Thanks for your reply.

I had thought that the efficiency of the modification process may be the problem. I am performing the modification at 55C for 16 hrs (to maximise conversion and minimise DNA degradation). Do you think that using a kit (like those I have read about on this site) may alleviate this problem?


Yes a kit may help, at least save you some time.

Before I switched to DNA modification kits long time ago, I did modification by preparing my own reagents and purification using Promega's wizard DNA clean up kit, sometimes I lost my DNA at the end. Results have been consistent since kits were used in terms of DNA recovery.

The time and temperature you used sounds OK to me.
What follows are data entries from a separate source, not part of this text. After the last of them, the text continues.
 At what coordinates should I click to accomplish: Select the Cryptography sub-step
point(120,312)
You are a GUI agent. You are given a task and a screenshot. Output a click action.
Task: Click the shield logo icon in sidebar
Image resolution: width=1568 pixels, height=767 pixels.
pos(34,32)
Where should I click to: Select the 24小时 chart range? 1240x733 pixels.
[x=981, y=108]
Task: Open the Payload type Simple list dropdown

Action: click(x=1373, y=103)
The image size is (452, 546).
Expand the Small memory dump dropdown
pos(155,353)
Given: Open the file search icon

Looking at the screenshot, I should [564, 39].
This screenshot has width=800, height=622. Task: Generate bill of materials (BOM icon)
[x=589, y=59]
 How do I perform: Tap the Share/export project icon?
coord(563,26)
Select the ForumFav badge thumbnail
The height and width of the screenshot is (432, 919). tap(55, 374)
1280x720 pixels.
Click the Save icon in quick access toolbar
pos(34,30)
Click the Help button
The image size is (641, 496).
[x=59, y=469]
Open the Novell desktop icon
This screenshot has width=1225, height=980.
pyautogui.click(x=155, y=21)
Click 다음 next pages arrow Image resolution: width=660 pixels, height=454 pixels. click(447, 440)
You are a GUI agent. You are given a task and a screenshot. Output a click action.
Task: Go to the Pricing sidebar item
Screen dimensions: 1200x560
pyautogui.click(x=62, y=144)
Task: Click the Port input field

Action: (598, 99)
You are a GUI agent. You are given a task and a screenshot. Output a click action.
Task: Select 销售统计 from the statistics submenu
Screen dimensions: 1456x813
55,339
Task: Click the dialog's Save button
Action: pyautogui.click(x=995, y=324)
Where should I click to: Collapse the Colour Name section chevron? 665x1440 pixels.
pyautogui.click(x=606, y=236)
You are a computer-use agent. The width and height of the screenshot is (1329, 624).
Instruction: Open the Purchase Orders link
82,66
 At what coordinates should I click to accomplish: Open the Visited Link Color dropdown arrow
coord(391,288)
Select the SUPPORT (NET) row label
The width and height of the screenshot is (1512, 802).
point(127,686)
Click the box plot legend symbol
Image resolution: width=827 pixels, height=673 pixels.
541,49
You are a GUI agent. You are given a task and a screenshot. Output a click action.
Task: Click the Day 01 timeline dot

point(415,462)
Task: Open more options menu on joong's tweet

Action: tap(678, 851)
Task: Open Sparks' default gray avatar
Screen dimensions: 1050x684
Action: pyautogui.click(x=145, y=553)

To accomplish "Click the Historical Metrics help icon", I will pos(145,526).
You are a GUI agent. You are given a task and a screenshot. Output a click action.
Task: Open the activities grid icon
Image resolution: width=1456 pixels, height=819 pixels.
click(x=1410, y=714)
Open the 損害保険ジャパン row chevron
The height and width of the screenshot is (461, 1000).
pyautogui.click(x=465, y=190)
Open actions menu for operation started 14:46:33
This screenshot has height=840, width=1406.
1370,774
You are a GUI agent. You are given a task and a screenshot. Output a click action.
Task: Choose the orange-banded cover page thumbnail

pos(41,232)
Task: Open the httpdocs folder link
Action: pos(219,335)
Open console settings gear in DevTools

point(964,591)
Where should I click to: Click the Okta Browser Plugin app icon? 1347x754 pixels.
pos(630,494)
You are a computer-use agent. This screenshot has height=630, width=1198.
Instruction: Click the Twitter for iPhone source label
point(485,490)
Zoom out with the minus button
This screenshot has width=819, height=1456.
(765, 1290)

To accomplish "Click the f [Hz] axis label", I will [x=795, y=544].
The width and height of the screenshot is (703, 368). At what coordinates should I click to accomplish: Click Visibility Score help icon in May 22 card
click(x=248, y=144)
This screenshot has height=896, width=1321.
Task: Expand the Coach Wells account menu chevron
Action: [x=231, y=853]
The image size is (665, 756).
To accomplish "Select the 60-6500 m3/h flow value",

Just a word of warning regarding switching to kit modification. We have tried this and ended up having to extensively purify our DNA after modification in order to get relible PCR amplification even though the kit was supposed to eliminate the need for downstream purification.
In the end the cost of the kit and the time spent purifying our DNA afterwards made it unadvantageous.
Instead, perhaps you could try heating your sample during bisulfite modification to maintain it in a single stranded conformation.

ie instead of heating at 55C for 16hr -cycle in a thermal cycler - 95C for 2min , 55C for 30min 8x.

The only advantage we found to kit modification was that the DNA was more stable on storage.



were the difficulties in purification that you experienced observed with any particular kit or any kit? I need to use the modified DNA for both bisulphite sequencing and MSP so I need it to be reliably converted and PCR amplifiable.

I am also concerned that the quality of my starting DNA (extracted by a salting out procedure) maybe less then desirable for bisulphite modification (although it is suitable for standard PCR and cloning procedures.



We have tried the Methyl Easy Kit and it is very convenient but we were unable to get satifactory results with it.

We also found the quality of the starting DNA was extremely important but cleaning up the genomic DNA by phenol:chloroform, ethanol precipitation was enough to improve the efficiency of our MSP and Bis sequencing.